Handle a function of itself

Question

I have a tricky question. I want to handle a function y(x) defined in this way:

$y(x)=f(y(x))g(x)$

Here, $f(y(x))$ and $g(x)$ are smooth functions: is there any way/method to express $y(x)$ as a (complicated) function of $x$ solely? Maybe it is impossible if $f$ and $g$ are generic.

Edit:

If I have the numerical functions which describe $f(y)$ and $g(x)$, is there any approximated way to express $y(x)$? For example with recursive formulae? My point is not to guess what form $y(x)$ should have, but deriving it or, at least, inferring it approximately.

Answer 1

This is generally impossible. For example let $$g(x)={1\over 1+x^2}$$and $$f(u)=\cos u$$then $$y={\cos y\over 1+x^2}$$In the most general form, if $f(x)$ is a polynomial of degree at most $4$ or $f(x)={1\over ax^3+bx^2+cx+d}$ where $a,b,c,d$ are proper real numbers, then $y$ can be explicitly represented as a function of $x$.

Answer 2

If $f$ and $g$ are any smooth functions, there is no way of obtaining $y$ as an explicit function of $x$. $g$ here may be dropped, so the real question is whether you can solve $$ y(x)=f(y(x)) $$ for $y$ explicitly, which is impossible in general.

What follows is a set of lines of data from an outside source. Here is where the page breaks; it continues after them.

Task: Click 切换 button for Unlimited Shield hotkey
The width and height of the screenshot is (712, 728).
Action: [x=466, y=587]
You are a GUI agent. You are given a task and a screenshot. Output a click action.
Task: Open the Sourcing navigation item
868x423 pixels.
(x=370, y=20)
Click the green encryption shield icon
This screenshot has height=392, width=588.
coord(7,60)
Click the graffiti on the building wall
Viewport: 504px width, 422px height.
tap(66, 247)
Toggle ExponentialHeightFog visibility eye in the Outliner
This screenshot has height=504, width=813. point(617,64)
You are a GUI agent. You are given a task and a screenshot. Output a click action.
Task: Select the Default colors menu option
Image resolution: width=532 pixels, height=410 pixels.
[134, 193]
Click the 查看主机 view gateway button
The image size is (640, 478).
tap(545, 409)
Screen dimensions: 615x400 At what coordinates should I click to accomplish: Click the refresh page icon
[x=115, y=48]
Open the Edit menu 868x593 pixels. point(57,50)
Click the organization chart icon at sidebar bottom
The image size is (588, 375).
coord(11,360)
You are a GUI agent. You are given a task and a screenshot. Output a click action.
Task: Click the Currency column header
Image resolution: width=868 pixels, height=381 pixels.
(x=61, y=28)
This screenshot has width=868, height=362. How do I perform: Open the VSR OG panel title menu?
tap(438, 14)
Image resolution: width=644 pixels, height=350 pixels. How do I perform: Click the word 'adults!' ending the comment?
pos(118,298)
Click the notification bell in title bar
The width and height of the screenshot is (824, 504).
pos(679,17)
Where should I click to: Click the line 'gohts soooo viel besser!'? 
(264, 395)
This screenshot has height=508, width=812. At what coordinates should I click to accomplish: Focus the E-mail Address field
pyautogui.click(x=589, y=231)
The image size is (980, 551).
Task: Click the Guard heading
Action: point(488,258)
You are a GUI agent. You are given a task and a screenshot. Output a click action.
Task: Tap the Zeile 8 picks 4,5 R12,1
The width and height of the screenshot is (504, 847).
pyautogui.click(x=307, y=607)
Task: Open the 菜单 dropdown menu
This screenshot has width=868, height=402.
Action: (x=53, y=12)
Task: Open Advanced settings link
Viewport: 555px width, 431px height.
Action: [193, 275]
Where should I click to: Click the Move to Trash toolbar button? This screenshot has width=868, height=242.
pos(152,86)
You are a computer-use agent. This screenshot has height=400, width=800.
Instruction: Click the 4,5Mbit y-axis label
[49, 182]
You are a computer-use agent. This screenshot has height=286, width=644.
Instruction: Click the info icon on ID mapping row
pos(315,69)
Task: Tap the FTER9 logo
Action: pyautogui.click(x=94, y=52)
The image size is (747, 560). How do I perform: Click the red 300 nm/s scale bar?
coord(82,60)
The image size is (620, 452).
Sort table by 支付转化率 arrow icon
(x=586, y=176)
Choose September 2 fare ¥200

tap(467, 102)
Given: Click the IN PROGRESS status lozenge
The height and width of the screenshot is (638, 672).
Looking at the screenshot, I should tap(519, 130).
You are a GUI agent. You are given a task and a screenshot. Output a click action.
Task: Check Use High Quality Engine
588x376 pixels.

Notice that $y$ may not even be a function. Take $x=0$, then if $y(0)=0$ and $f(0)=1$, we also have that $y(0)=1$, thus $y$ can't be a function.

Answer 3

You can find many functions to satify your conditions.

For example,on $x\in[0,\infty)$ define $$y(x)=x^2,f(x)=\sqrt x, g(x)=x$$

We get $$f(y(x))g(x) =x\sqrt {y(x)} = x^2= y(x)$$

You may design other examples with little effort.

Answer 4

Assuming $y(x)$ and $g(u)$ admit inverse functions (which is quite restrictive), we can replace $y(x) = u$:

$$ u = f(u) g\left(y^{-1}(u)\right) $$

$$ \frac{u}{f(u)} = g\left(y^{-1}(u)\right) $$

$$ g^{-1}\left(\frac{u}{f(u)}\right) = y^{-1}(u) $$

Now the left hand side only depends on a free-variable $u$ and on known functions $f$ and $g$. So if you can find $g^{-1}$, then you can find a closed expression for the left hand side as a function of $u$. Call it $w(u)$: $$ w(u) = g^{-1}\left(\frac{u}{f(u)}\right) = x $$

Now your $y$ function is given by: $$ y(x) = w^{-1}(x) $$

As others pointed out, finding such $y$ is not always possible, and this particular solution is quite restrictive. It will likely only work for cherry picked examples of $f$ and $g$.